TEXTO:
________________
VITAMINA D
La "vitamina del sol" que casi todos tenemos baja
¿Sabías que hasta el 50% de la población mundial tiene niveles insuficientes de vitamina D? No es un problema exclusivo de países fríos ni de dietas particulares: afecta a personas de todas las edades, incluidos deportistas y quienes siguen una alimentación basada en plantas.
¿Qué es y para qué sirve?
La vitamina D no es solo una vitamina: funciona como una verdadera hormona. Se produce en la piel gracias al sol, se activa en el hígado y el riñón, y cumple funciones clave como:
Salud ósea: favorece la absorción de calcio y fósforo, fundamentales para huesos fuertes.
Sistema inmune: ayuda a regular la inflamación y la respuesta frente a infecciones.
Otras funciones: se han descripto efectos protectores a nivel cardiovascular, neurológico y metabólico, aunque la evidencia en estas áreas todavía se sigue estudiando.
¿Cómo se obtiene?
☀️Exposición solar: Responsable de hasta el 90% de la vitamina D que necesitamos
🍄🐟 AlimentosPescados grasos, yema de huevo, hongos expuestos a UV
💊 SuplementosNecesarios cuando el sol y la dieta no alcanzan
exponer cara, brazos y piernas al sol directo (sin protector solar) entre 10 y 20 minutos, unas 3 veces por semana, suele ser suficiente en la mayoría de las personas. En invierno o en personas de piel oscura, este tiempo puede no alcanzar.
Plant-based y vitamina D
Contrario a lo que muchos piensan, el déficit de vitamina D no es un problema exclusivo de quienes llevan una dieta vegetariana o vegana: los estudios muestran niveles similares entre omnívoros y veganos cuando ambos grupos no se suplementan. La clave no está en el tipo de dieta, sino en la exposición solar y la suplementación adecuada cuando es necesaria. Existen suplementos de vitamina D2 (vegetal) y D3 (de origen animal o vegetal, como el liquen), por lo que cualquier persona puede cubrir sus requerimientos sin inconvenientes.
________________
DATOS DE ENTRADA:
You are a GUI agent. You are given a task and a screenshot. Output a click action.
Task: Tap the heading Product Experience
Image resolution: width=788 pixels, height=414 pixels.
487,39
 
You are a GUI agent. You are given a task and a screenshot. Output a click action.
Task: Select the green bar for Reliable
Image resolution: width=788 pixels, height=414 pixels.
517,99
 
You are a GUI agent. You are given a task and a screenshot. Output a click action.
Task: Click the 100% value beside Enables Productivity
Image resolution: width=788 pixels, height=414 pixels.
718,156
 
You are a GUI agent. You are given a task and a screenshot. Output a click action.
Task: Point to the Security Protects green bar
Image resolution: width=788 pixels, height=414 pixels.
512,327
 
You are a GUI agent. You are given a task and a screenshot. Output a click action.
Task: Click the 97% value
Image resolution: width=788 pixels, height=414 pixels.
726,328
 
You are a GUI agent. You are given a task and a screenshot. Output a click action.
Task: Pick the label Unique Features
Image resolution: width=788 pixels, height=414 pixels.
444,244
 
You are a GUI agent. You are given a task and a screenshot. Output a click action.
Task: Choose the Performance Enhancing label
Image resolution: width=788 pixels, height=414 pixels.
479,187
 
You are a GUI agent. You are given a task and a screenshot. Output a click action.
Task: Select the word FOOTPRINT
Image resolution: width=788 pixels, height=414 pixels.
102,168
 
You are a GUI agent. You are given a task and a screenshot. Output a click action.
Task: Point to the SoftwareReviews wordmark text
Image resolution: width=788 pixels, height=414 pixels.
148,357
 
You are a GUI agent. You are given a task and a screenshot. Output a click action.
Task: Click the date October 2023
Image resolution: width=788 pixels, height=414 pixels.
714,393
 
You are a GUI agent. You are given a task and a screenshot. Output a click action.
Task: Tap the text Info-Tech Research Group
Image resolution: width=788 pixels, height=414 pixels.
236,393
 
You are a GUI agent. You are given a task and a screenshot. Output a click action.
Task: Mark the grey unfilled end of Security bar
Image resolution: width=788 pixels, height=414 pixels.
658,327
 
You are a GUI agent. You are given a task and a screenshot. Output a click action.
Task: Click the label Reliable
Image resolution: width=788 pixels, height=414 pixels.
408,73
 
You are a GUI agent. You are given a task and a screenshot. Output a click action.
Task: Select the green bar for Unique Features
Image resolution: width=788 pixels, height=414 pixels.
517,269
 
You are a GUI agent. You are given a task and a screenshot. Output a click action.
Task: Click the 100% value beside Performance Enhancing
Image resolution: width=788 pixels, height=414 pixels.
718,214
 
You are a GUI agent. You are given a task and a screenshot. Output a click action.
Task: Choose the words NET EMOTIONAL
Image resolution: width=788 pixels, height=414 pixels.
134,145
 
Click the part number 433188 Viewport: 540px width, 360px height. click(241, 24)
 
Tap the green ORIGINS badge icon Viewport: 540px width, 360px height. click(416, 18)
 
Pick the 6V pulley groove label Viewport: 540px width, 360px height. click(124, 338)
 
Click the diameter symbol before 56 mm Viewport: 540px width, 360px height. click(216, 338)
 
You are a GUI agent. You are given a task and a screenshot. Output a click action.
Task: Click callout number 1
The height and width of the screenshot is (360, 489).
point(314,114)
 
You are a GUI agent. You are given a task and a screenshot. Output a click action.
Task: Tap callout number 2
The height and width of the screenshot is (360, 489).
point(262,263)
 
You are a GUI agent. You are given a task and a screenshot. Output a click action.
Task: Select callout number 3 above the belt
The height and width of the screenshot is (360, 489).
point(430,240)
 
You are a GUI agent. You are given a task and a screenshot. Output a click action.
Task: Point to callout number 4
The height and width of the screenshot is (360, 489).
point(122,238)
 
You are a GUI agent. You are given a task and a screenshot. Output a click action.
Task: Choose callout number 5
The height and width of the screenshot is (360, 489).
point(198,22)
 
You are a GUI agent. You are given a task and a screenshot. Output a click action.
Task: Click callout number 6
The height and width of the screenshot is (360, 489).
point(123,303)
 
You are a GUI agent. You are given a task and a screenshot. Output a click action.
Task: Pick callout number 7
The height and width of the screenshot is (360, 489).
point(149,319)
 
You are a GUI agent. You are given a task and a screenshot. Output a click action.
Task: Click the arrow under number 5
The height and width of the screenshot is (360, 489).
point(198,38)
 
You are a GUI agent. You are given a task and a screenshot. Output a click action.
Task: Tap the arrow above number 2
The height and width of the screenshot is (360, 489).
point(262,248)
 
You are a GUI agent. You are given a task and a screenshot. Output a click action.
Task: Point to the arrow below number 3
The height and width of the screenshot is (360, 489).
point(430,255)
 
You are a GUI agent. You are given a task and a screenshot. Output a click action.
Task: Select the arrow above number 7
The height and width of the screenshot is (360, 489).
________________
EJERCICIOS PARA RESOLVER:
[1] Según el texto sobre la vitamina D, ¿qué porcentaje de la vitamina D que necesitamos puede provenir de la exposición solar?
[2] Retoma el texto sobre la vitamina D a partir de su última oración y continúa su redacción.
El material no guarda ninguna relación con el texto sobre la vitamina D.

RESPUESTAS POR EJERCICIO:
[1] Hasta el 90%.

[2]
Vitamina D y deportistas
Entre un 30% y 50% de los atletas presentan déficit, incluso aquellos que entrenan al aire libre. Esto es especialmente frecuente en deportes de pileta cubierta, ciclismo indoor o disciplinas con uso de indumentaria que cubre gran parte del cuerpo.
Lo que dice la evidencia:
Cuando hay déficit, corregirlo puede mejorar la recuperación muscular y reducir marcadores de daño e inflamación.
Cuando los niveles ya son normales, suplementar no demostró mejorar la fuerza ni el rendimiento deportivo de forma consistente.
En otras palabras: la vitamina D no es una "pastilla mágica" para rendir más, pero corregir un déficit es clave para no perder salud ni desempeño.
¿Cuánto es suficiente (y cuánto es demasiado)?
Déficit: menos de 20 ng/ml
Insuficiente: 20-30 ng/ml
Adecuado / suficiente: 30-50 ng/ml (rango recomendado para la mayoría)
Precaución: por encima de 100 ng/ml
Toxicidad: por encima de 150 ng/ml (muy infrecuente, y casi siempre asociada a sobresuplementación sin control médico)
La automedicación con dosis muy altas puede generar hipercalcemia, con síntomas como náuseas, cálculos renales y debilidad muscular. Por eso, suplementar siempre debe hacerse con control profesional.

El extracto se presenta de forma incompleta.